Create Secrets & Namespaces
Before we begin you will need to run the following command to get the details of the cluster that has just been deployed.
az aks get-credentials --name gw-icap-aks --resource-group gw-icap-aks-deploy
In this stage we will be deploying the helm charts to the newly created cluster. Before we jump right into deploying the charts, there is some house keeping that needs to be done. We will need to add some secrets the Kubernetes in order for some of the services to do the following:
- Access File Share in an Azure Storage account
- Pull private images from DockerHub
We can achieve this by using the script within ./scripts/k8_scripts/ create-ns-docker-secrets-.sh which will be in the scripts folder and do the following:
- Creates all namespaces for ICAP services
- Add secrets for the following
- Dockerhub Service Account
- File Share account name and account key
- Certs for TLS
Before running this script you need run the below command to create the TLS certs.

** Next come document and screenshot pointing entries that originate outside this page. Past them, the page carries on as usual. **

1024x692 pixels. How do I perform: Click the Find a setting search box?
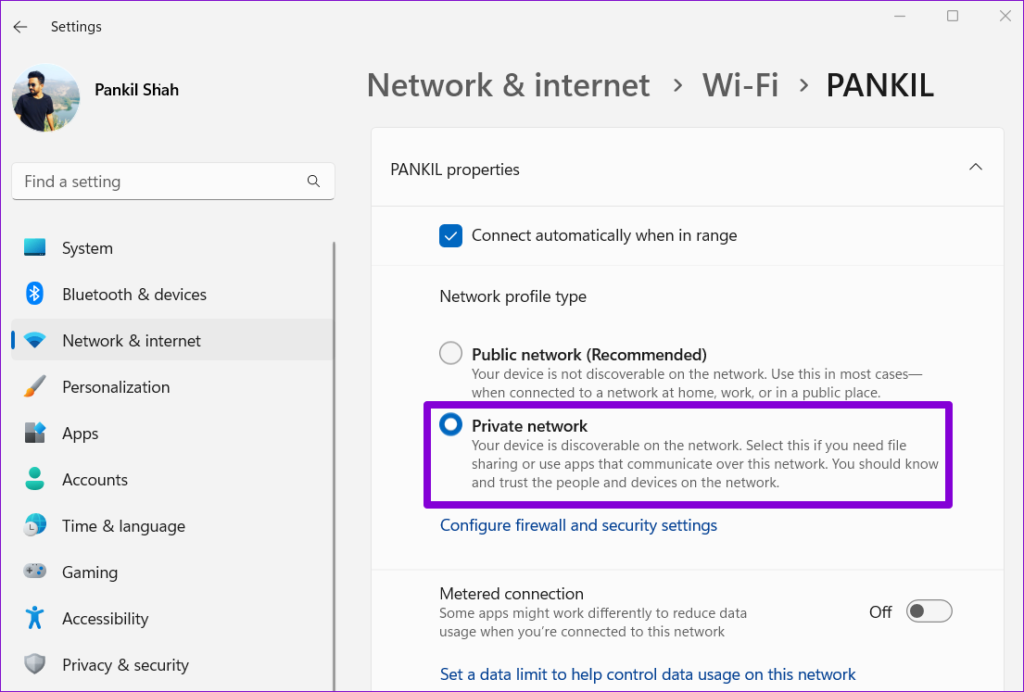(160, 182)
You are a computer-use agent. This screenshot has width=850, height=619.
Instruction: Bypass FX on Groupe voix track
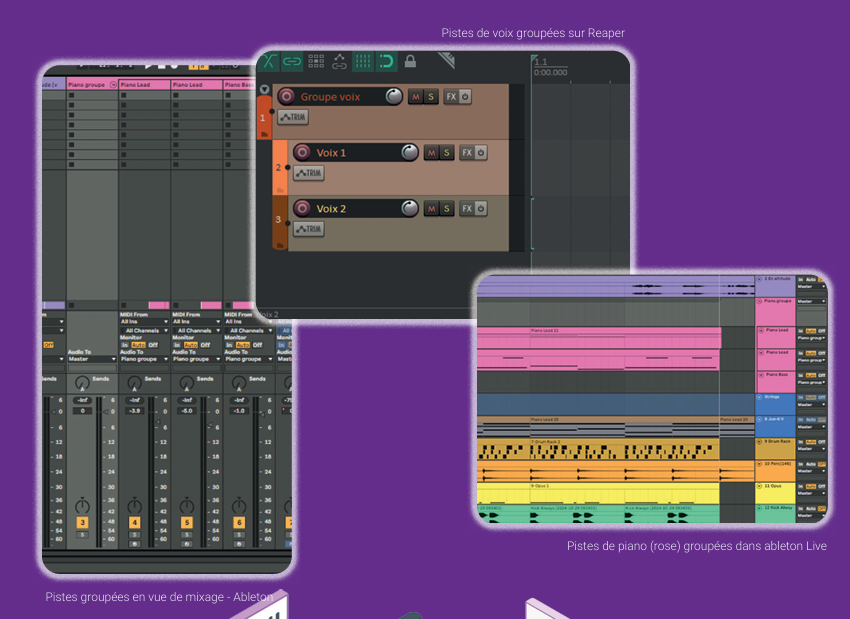[x=465, y=97]
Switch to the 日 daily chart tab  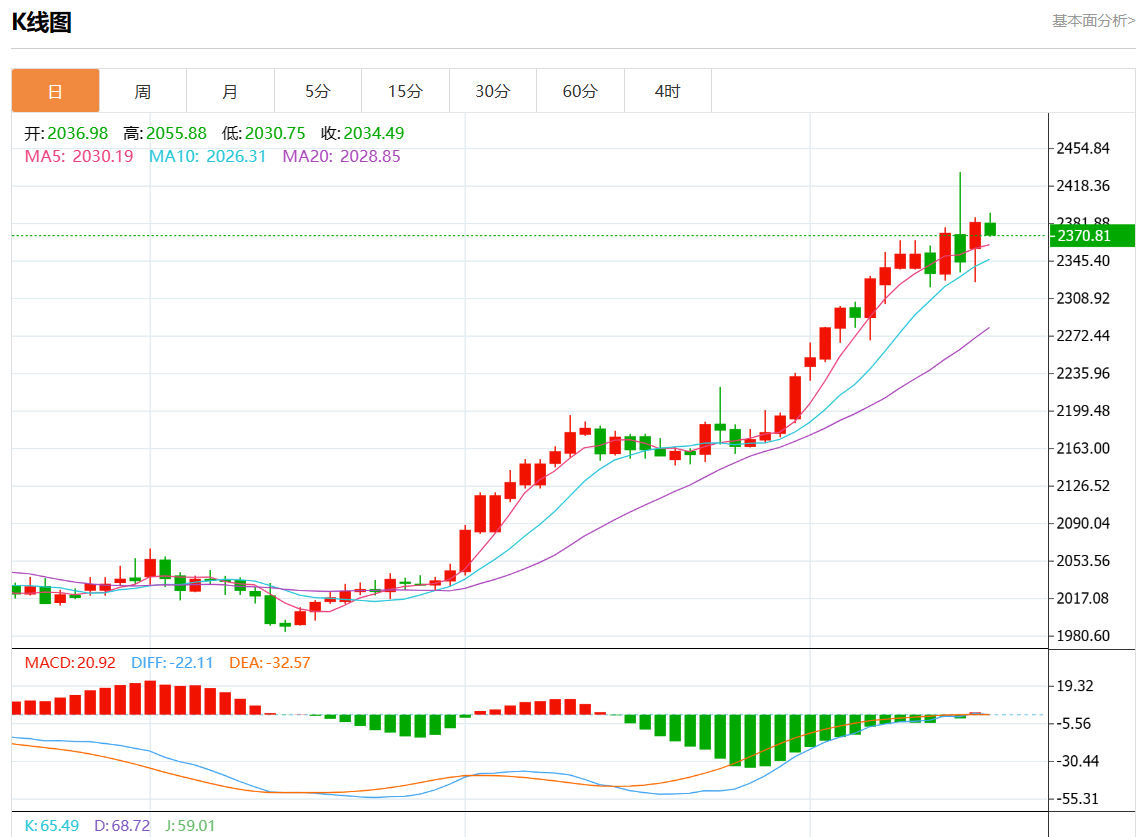coord(55,91)
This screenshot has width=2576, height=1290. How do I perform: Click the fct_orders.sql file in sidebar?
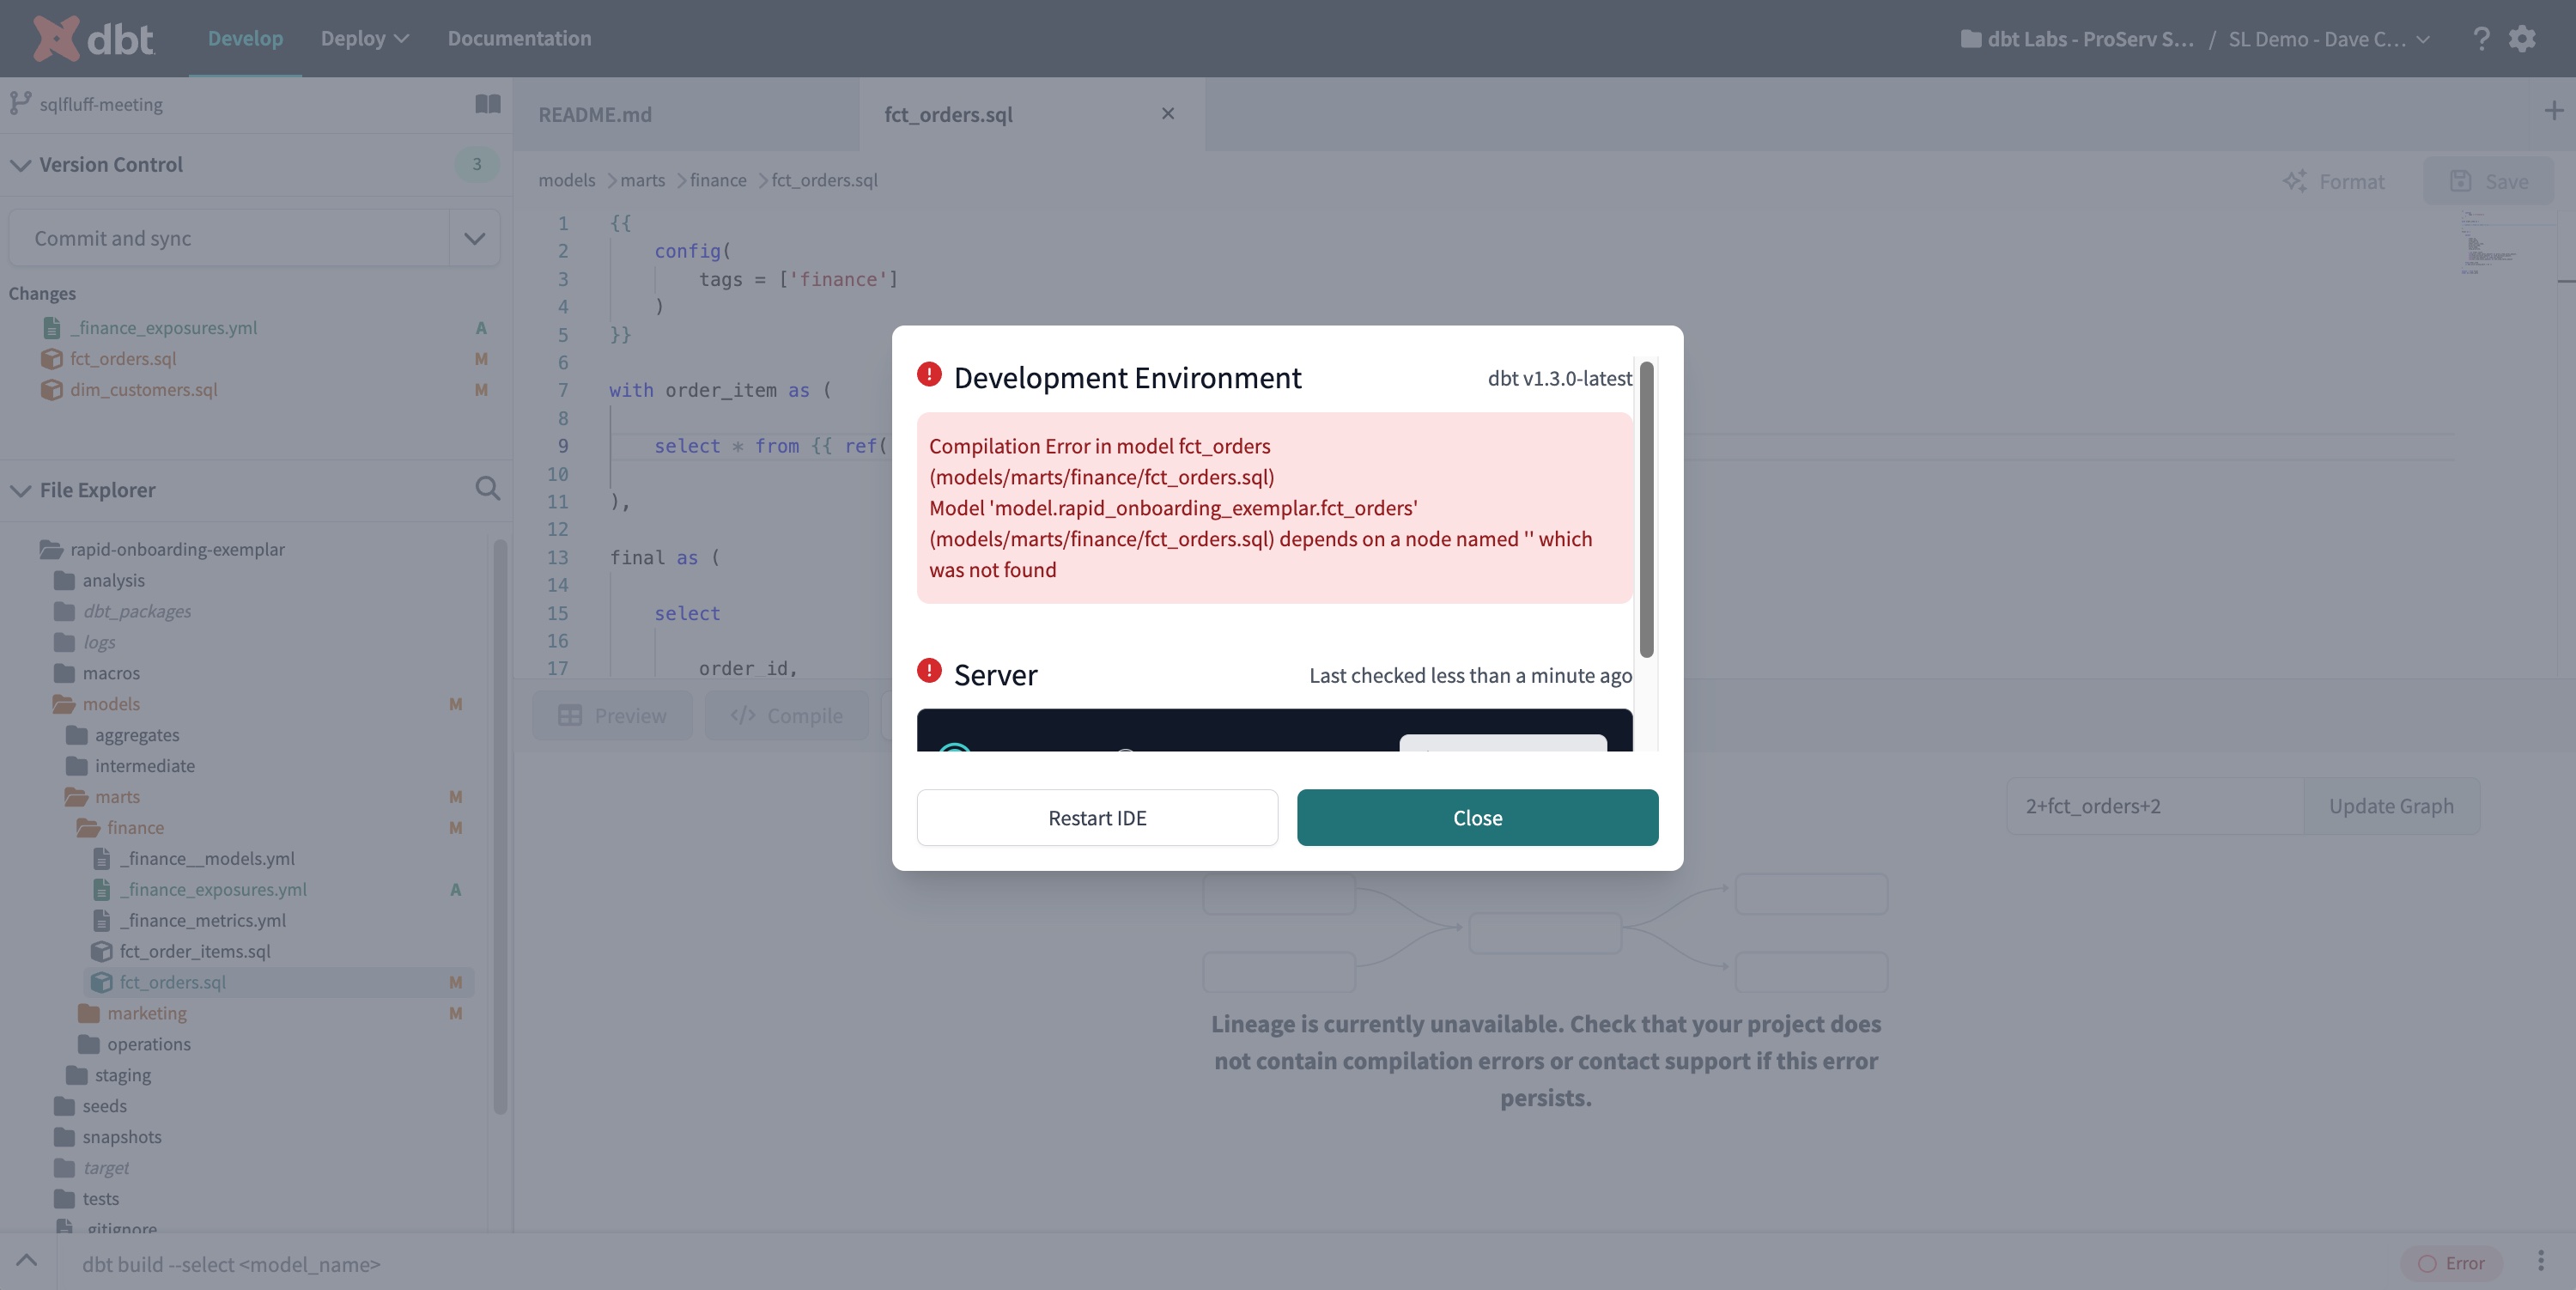click(x=173, y=983)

openssl req -newkey rsa:2048 -nodes -keyout tls.key -x509 -days 365 -out certificate.crt
Next run the script:
./create-ns-docker-secrets-<region>.sh
Once this script has completed, we can move onto deploying the services to the cluster.
Deploy services
Next we will deploy the services using either Helm or Argocd. Both of the Readme's for each can be found below:
All commands need to be run from the root directory for the paths to be correct
How to structure values.yaml in a Helm Chart
We've written a script (migrate-to-azure-docker-registry.sh) which migrates all our docker images to a private azure container registry. The script expects us to define our docker image registry, repo and tag in values.yaml file in the following structure: E.g of a busybox docker image:
imagestore:
busybox:
registry: ""
repository: library/busybox
tag: latest
We also need to add image pull secrets to deployment yamls as such:
imagePullSecrets:
- name: adaptation-registry-credential
A secret config yaml needs to be added to each helm chart, e.g:
{{- if .Values.secrets }}
apiVersion: v1
kind: Secret
metadata:
name: adaptation-registry-credential
data:
.dockerconfigjson: {{ .Values.secrets.containerregistry.dockerconfigjson }}
type: kubernetes.io/dockerconfigjson
{{- end }}
We've also written another script called update-secrets.sh [https://github.com/filetrust/rancher-git-server] which dynamically replaces all secret values with values from azure vault. This script expects us to define our secret key, value pairs in values.yaml in the following format:
secrets:
transactionstore:
accountName: "<<https://gw-icap-keyvault.vault.azure.net/secrets/transactionStoreAccountName>>"
accountKey: "<<https://gw-icap-keyvault.vault.azure.net/secrets/transactionStoreAccountKey>>"
The url refers to a key on azure key vault secrets. The script looks up for the string "<>" and replaces it with secret key value.